Understanding Oral Discourse: Key Microskills and Cognitive Abilities

Understanding Oral Discourse: Key Microskills

Inferred while listening to acoustic strings and processing them, also getting information from other sources, are verbal: the situational context and the speaker. Looking at codes accompanying nonverbal cues (gestures, movements, clothing), their attitude, and also the situation, helps us to understand the overall meaning of the speech.

Holding Information for Comprehension

Certain elements of speech that the receiver considers important are stored for a few seconds in the short-term memory (STM) to be of use in interpreting other excerpts of the speech, and also to reinterpret the speech anew. Once finished, the more general and relevant data are stored in long-term memory (LTM), which may be retained for a period of time.
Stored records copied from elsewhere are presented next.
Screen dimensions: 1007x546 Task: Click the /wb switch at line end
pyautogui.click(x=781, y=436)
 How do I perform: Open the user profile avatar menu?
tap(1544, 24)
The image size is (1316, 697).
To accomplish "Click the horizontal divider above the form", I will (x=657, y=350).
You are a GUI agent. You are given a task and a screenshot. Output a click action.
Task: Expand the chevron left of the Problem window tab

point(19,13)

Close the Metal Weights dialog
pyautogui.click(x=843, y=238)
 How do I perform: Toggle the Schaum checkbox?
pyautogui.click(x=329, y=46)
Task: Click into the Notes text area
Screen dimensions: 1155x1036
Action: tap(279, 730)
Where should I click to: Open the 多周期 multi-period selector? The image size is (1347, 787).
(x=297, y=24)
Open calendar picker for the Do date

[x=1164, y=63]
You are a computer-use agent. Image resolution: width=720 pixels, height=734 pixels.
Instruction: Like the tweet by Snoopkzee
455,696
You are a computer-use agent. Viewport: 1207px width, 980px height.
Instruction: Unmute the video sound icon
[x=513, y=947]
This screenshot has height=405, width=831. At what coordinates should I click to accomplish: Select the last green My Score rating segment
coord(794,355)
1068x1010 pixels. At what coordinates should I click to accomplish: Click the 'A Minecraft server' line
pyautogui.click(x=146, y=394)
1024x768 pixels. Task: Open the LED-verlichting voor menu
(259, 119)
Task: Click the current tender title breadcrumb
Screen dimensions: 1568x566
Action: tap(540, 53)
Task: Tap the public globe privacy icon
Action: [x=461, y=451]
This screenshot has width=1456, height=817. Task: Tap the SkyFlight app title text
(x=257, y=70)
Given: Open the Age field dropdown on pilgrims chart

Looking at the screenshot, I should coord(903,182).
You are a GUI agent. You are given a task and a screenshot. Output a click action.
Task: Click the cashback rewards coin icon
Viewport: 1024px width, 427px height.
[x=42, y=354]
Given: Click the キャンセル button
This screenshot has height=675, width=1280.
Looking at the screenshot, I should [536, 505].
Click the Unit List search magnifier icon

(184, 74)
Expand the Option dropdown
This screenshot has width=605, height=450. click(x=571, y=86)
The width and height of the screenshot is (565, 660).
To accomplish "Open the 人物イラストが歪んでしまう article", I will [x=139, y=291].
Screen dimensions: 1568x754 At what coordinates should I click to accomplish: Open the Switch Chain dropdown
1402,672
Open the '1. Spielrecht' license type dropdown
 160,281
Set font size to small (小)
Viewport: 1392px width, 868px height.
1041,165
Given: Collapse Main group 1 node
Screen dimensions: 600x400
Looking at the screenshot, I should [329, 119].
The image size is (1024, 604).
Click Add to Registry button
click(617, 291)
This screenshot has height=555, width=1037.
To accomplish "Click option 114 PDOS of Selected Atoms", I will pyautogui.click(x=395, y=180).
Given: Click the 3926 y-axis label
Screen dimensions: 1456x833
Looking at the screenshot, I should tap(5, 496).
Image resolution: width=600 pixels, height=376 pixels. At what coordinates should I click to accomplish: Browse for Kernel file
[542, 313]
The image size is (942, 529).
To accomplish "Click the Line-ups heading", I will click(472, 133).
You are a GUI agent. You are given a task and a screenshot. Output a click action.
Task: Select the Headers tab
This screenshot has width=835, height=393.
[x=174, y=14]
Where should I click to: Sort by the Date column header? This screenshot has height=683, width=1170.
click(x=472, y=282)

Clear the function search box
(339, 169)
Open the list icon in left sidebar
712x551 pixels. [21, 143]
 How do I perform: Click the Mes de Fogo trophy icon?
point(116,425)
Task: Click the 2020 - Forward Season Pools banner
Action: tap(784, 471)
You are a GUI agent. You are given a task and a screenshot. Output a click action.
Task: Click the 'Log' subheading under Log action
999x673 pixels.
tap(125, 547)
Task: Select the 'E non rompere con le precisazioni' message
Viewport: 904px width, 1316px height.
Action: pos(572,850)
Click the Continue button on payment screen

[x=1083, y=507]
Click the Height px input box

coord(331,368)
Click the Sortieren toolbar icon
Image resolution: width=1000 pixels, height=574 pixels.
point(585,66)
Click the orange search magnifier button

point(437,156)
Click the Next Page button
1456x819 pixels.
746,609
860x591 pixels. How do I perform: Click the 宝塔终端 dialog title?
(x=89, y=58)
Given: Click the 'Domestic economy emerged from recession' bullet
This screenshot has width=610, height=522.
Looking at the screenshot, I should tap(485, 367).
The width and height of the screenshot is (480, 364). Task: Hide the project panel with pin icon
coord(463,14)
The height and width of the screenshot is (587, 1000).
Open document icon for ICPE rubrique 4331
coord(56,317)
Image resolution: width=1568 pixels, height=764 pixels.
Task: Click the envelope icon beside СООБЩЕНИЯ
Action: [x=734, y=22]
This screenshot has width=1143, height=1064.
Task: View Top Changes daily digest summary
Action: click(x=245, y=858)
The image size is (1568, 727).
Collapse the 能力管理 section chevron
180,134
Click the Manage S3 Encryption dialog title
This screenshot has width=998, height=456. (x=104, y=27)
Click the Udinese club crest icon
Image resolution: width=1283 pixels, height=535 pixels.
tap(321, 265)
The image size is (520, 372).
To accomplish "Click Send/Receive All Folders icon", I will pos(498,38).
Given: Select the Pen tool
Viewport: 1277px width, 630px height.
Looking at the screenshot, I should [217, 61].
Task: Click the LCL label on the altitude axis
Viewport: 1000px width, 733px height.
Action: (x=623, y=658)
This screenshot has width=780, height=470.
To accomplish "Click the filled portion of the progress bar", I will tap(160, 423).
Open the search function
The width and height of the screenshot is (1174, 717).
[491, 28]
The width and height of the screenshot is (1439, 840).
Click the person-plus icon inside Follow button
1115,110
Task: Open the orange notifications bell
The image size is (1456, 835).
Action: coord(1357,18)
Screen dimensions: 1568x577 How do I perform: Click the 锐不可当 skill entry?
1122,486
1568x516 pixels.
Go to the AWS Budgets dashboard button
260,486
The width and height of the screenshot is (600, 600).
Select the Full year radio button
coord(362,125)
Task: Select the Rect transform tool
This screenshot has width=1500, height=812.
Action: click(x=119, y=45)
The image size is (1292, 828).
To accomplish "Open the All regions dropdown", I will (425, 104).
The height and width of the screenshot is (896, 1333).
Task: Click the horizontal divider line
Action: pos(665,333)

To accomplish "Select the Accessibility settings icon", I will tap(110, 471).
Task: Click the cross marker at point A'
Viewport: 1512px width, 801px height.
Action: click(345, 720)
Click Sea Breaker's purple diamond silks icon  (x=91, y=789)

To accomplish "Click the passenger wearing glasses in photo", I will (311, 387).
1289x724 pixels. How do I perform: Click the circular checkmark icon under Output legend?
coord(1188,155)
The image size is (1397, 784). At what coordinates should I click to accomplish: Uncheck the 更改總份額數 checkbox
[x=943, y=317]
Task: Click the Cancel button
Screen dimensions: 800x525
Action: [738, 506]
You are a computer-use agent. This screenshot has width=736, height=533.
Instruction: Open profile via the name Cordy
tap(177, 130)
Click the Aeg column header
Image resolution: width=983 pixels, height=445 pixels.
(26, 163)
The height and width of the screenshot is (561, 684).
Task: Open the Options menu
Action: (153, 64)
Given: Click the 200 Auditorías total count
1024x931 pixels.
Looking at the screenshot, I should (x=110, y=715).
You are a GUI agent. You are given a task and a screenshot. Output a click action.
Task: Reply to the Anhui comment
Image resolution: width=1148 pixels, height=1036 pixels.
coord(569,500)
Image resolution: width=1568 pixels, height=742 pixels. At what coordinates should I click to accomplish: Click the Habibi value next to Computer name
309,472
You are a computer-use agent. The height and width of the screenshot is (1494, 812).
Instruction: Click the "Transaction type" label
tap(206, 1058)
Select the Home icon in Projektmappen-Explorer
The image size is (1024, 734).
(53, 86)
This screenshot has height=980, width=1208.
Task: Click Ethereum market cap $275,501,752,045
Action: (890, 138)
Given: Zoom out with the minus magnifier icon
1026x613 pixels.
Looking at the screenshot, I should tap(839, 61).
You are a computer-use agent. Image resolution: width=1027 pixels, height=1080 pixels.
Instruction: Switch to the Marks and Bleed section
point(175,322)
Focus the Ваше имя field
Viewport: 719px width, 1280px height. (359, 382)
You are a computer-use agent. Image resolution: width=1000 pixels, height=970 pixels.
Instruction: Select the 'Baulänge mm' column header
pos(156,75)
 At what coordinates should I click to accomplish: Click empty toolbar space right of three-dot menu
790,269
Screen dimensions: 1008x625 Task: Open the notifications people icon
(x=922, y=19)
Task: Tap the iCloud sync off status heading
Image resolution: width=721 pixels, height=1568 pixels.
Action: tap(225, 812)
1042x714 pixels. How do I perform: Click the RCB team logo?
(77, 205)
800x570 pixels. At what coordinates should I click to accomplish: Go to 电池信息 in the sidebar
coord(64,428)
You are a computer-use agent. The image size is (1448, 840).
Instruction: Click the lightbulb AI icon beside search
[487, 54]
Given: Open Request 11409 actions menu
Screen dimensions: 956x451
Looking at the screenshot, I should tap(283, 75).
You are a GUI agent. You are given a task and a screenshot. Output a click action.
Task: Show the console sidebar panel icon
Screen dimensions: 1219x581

Implementing Microskills for Language Comprehension

To implement these microskills, a more or less global knowledge of grammar (phonology and morphosyntax) and the lexicon of the language is needed, which allows us to recognize, segment, and interpret linguistic statements. Each individual understands oral discourse according to their personal grammar and dictionary domain. If one only knows the basic vocabulary, they will be very attentive to the speech, and it is still possible for relevant details to escape them. However, with a good linguistic base, we can understand everything in a more relaxed manner. Also, remember that these microskills do not work in a particular order, but interact at once, at various levels of language. On one hand, we anticipate and infer semantic information before and during speech comprehension, but we also discriminate the spoken sounds and the meaning we assign them according to our grammar. Both processes interact and build gradually with each listening comprehension.

Finally, it is worthwhile to note that understanding this process is intimately related to other general cognitive abilities such as attention and memory, which even determine its development. This is especially appreciable in younger pupils, who have uneducated attention and retentive capacity, and further, have limited knowledge of the world.

Microskills for Oral Comprehension

Categorizing Microskills

Microskills vary by age and level of the student. The more global aspects of the model are from comprehension. Comprehension strategies can be classified into the following microskills:

  1. Recognizing: Namely, segmenting the acoustic chain into the units that compose it (sounds, words, articles, etc.); recognizing phonemes, morphemes, and words of the language; discriminating phonological contrasts of the language: stressed/unstressed vowels, bed/cane, straw/box, we/hands.
  2. Selecting: Distinguishing the relevant words from a speech that are not; and learning to put together the various elements into larger and more significant units: sounds into words, words into phrases, etc.
  3. Interpreting: Understanding the communicative intent and purpose, understanding the overall meaning and message, understanding the main ideas, etc. In general, understanding the content of speech.
  4. Anticipating: Knowing how to activate all the information we have on a person, namely to provide the theme, language, and speech style, and learning to anticipate what is going to be said from what was said.
  5. Inferring: The ability to interpret nonverbal cues; knowing how to extract reports from the communicative context; knowing how to infer data from the sender (age, sex, attitude, etc.).
  6. Retaining: Remembering words, phrases, and ideas for a few seconds to interpret later, and retaining in the LTM the aspects of discourse (most relevant information and discourse structure).